While Trump’s message did not mention solar or other renewable energy sources (which is telling by itself), the focus on returning to a fossil-fuel based economy is troubling. There is no indication yet about what he plans to do with a solar-energy industry that currently employs more people than coal, but his closest advisors are fossil-fuel executives.
After suggesting he wants the next generation of production to “happen right here in our great homeland — America,” he discussed taking the United States forward by going backward to a rapidly disappearing fossil-fuel-based economy.
“I will cancel job-killing restrictions on the production of American energy, including shale energy and clean coal,” Trump said. “[It will create] many millions of high-paying jobs. That’s what we want. That’s what we’ve been waiting for.”
What Trump referred to as “shale energy” is the extraction of natural gas through the process of hydraulic fracturing or, as it’s more commonly known, fracking. While fracking has provided an increase in natural gas production, lowering the price significantly, it is not without controversy.
Environmental activists have demanded for years access to the formula for the fluid used in the fracking process, which they claim poisons water tables and renders them unusable for drinking water. There are also allegations that it creates instability in the ground and causes earthquakes in places like Ohio and Oklahoma, where the practice is common.
As for Trump’s claim about “clean coal,” it hurts his case that there is no such thing. While some analysts suggest cleaner coal is possible, it likely won’t be ready for full-scale production until at least 2030, meaning bringing back “clean coal” jobs could be at least 14 years off — so far into the future that it won’t help the current deplorable job situation in coal country.

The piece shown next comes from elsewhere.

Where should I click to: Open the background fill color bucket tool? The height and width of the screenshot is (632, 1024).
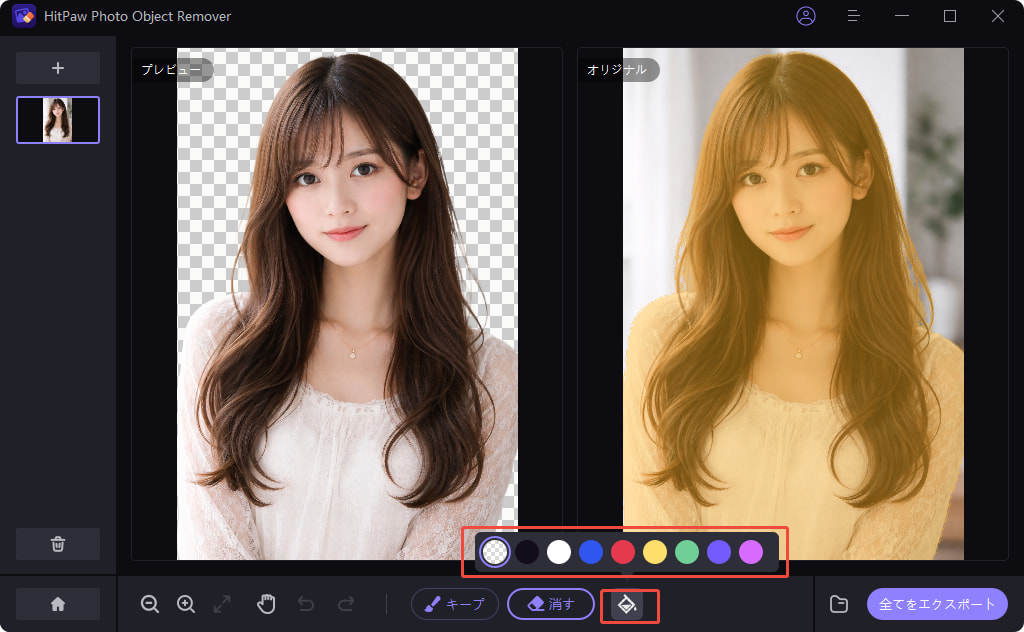click(x=627, y=604)

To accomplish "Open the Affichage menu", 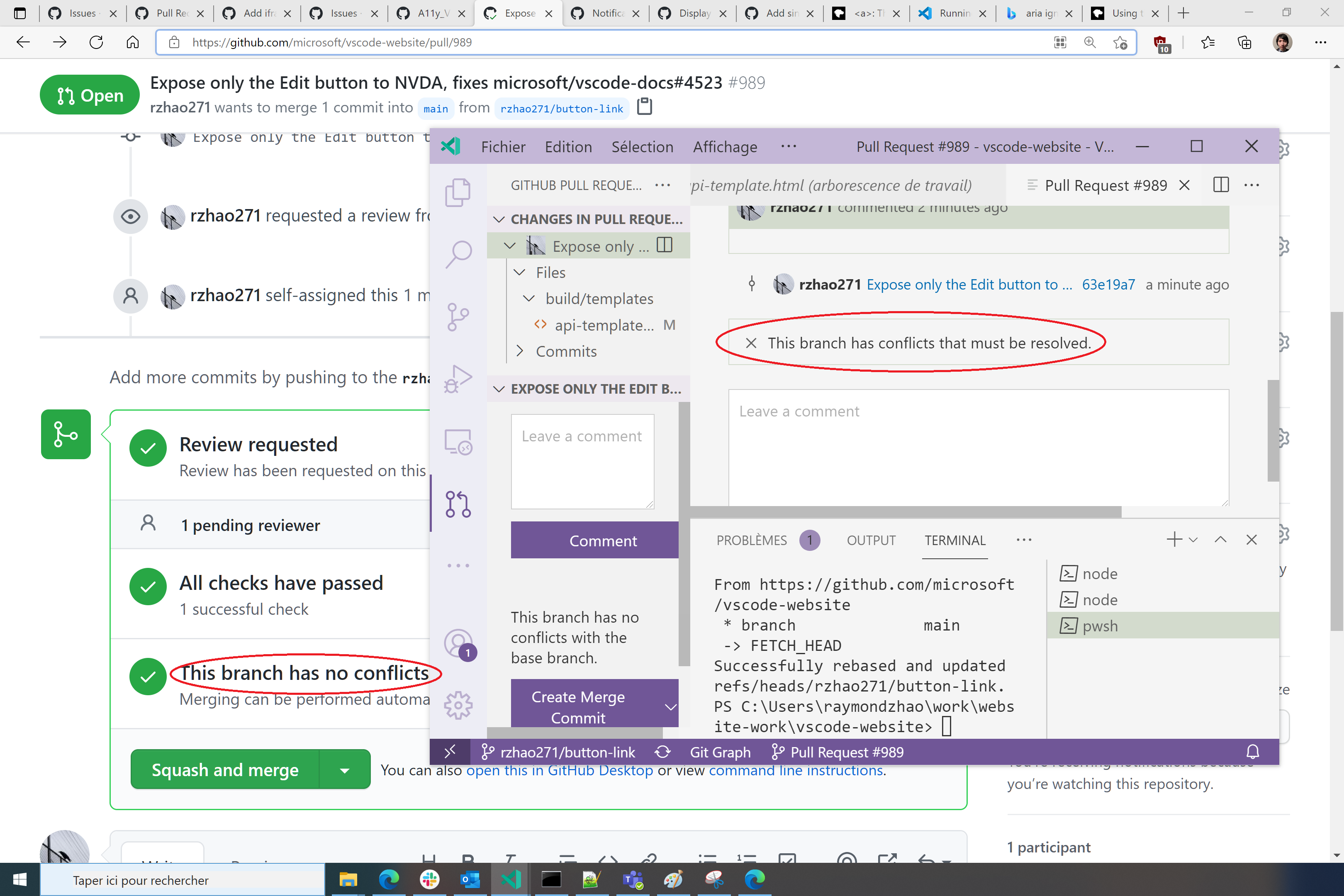I will pyautogui.click(x=725, y=147).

In contrast, re-training coal miners as solar installers is not only underway, but provides a much stronger and stable future for the former coal employees. Far from being a dying industry, the solar industry now employs more people in the United States than the coal industry.
But it appears the attempt to march backwards to fossil fuels has already begun. Oil and gas stocks are booming, and Energy Transfer Partners and Sunoco Logistics Partners combined in a $20 billion merger yesterday in what some analysts are calling the first energy merger of the Trump presidency.
See Trump’s “major policy speech:”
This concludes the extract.